◆ **Extracted entries**
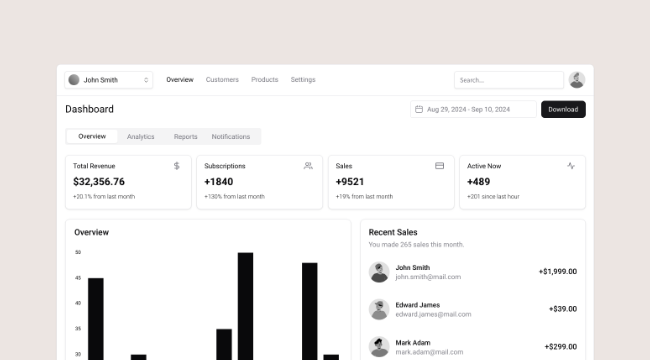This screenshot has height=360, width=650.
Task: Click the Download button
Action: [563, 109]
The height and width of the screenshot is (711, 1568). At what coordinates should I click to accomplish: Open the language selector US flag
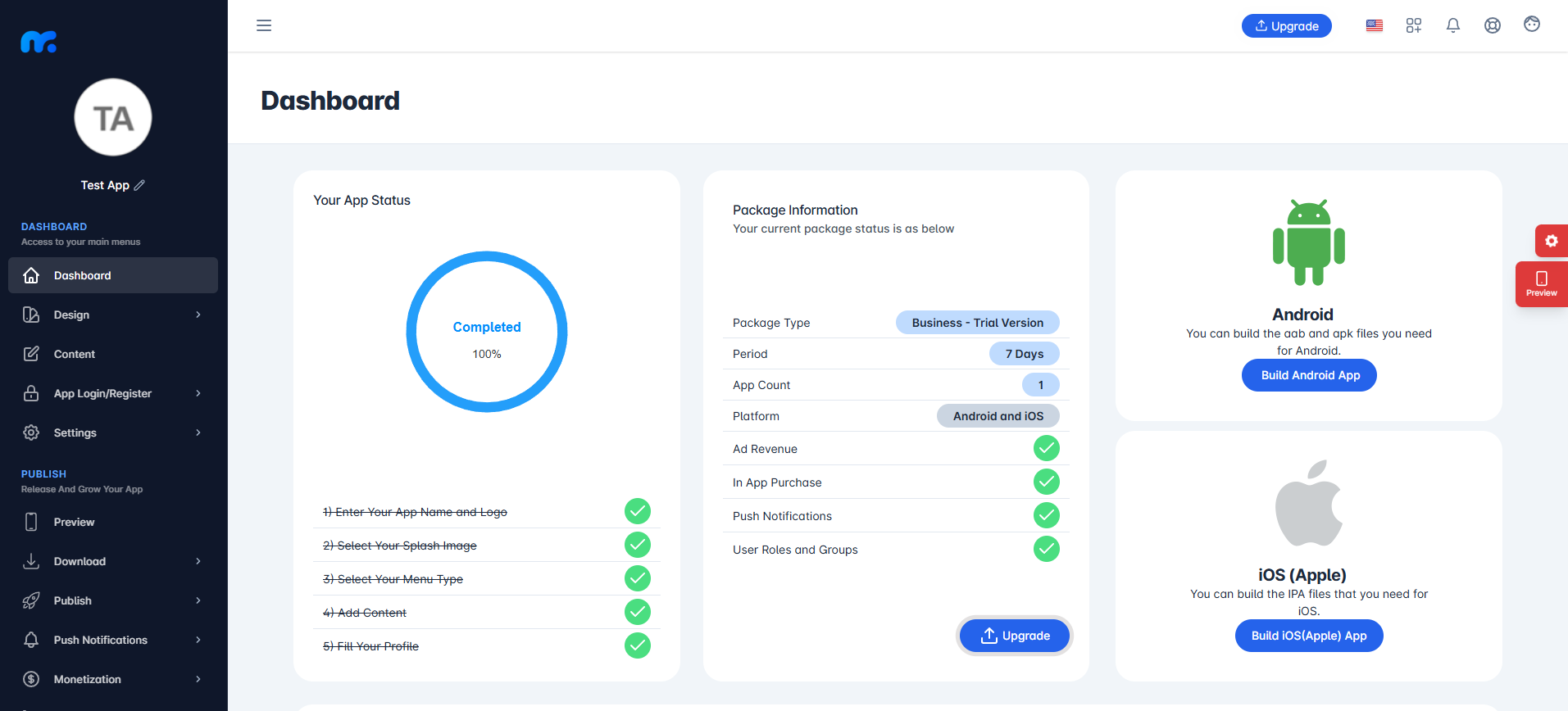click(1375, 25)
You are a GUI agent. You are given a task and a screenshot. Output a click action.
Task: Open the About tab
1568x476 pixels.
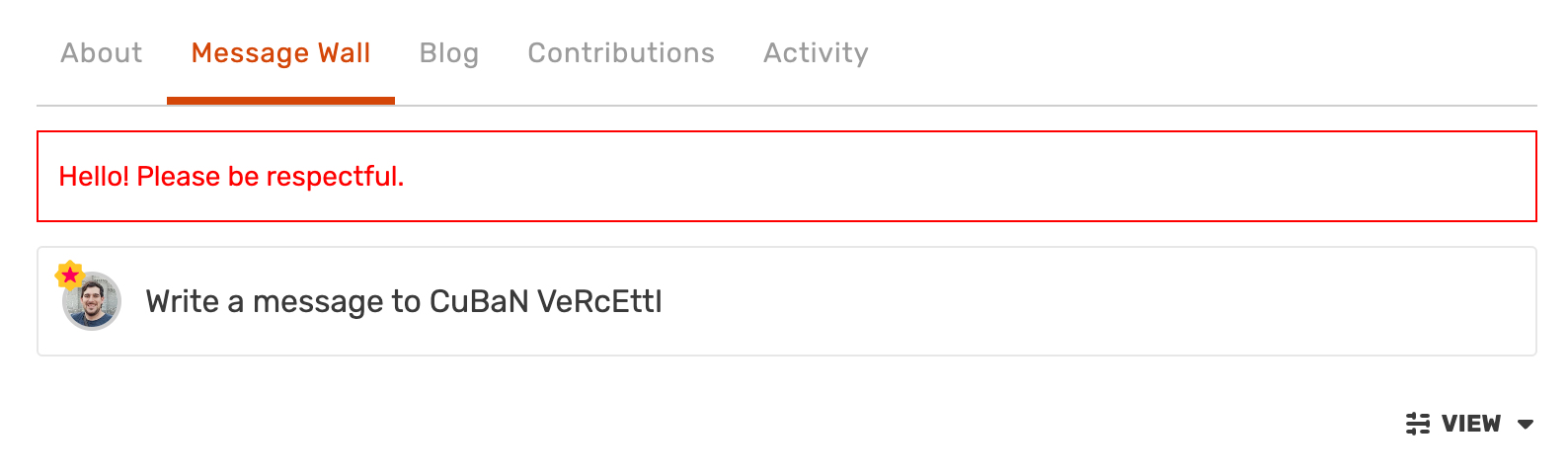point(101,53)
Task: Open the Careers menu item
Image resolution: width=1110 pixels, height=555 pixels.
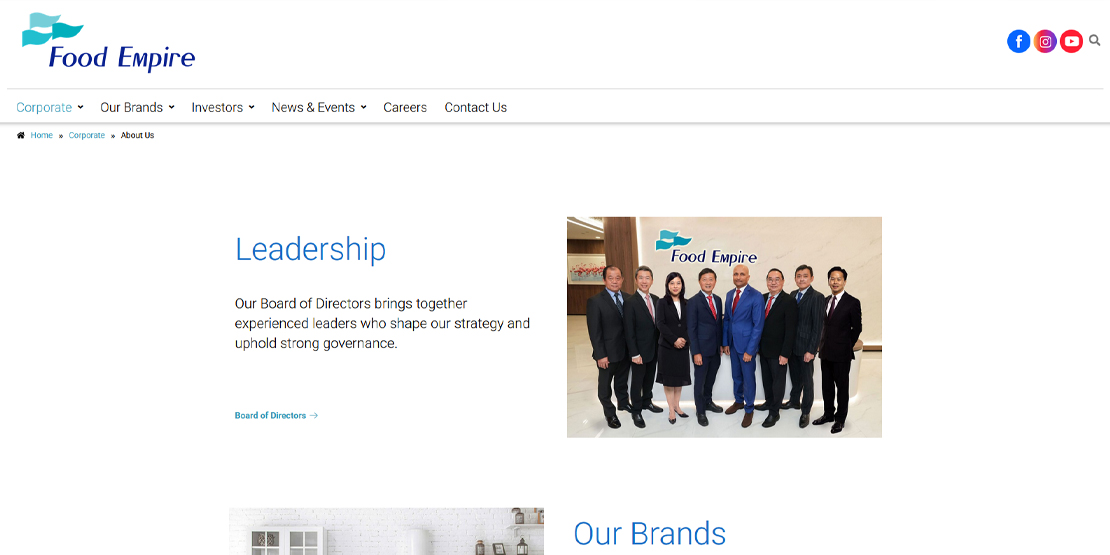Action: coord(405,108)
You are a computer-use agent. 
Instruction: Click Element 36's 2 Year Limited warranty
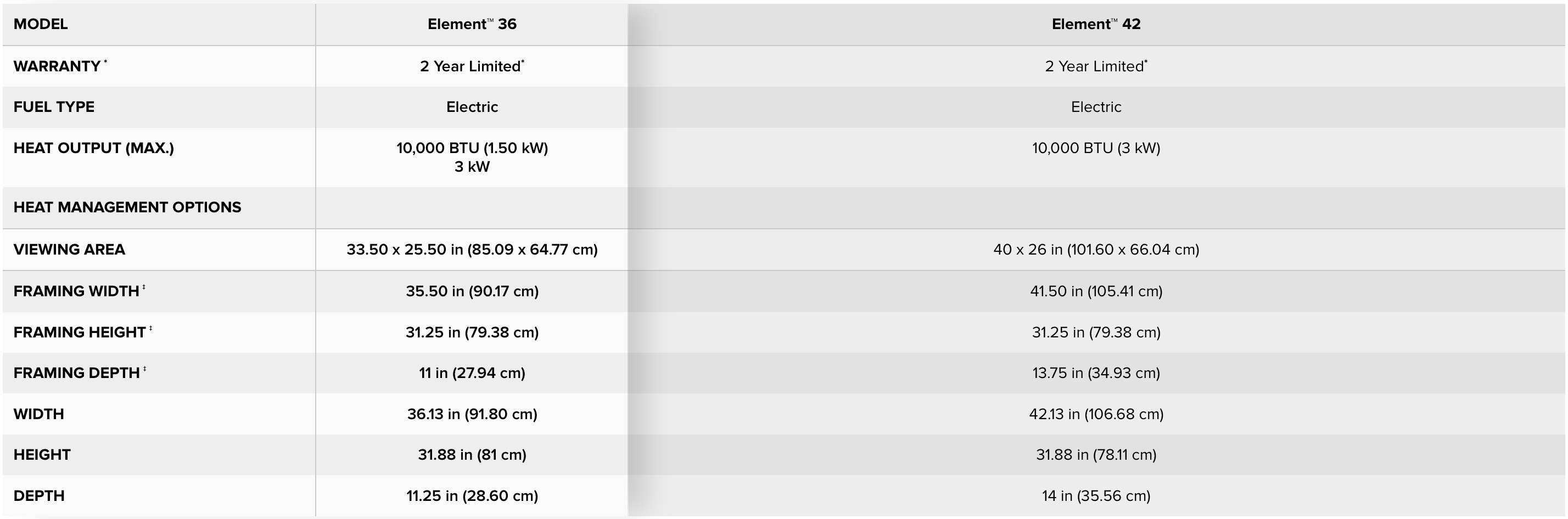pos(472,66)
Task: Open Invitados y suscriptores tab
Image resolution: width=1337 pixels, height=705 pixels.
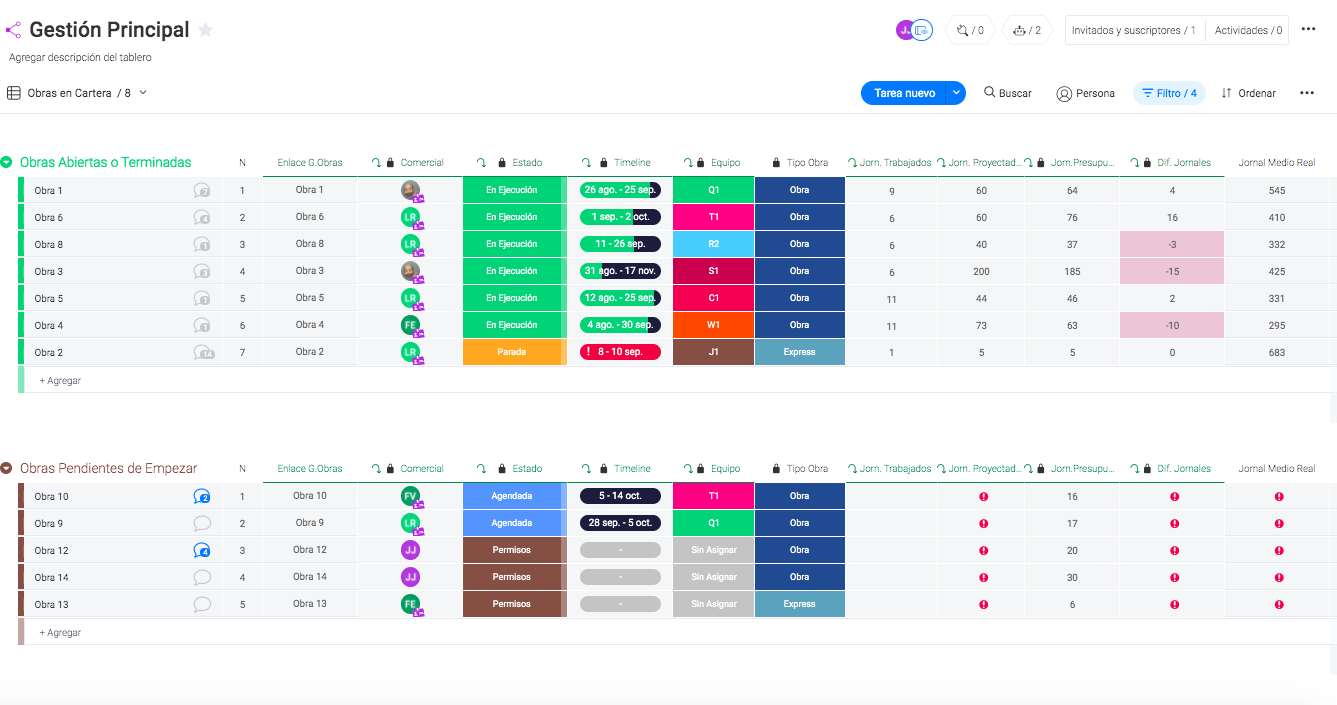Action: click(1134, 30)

◆ **Task statement**
Show all lines above that contain "agent".

◆ **Task answer**
You are a GUI agent. You are given a task and a screenshot. Output a click action.
You are a computer-use agent. 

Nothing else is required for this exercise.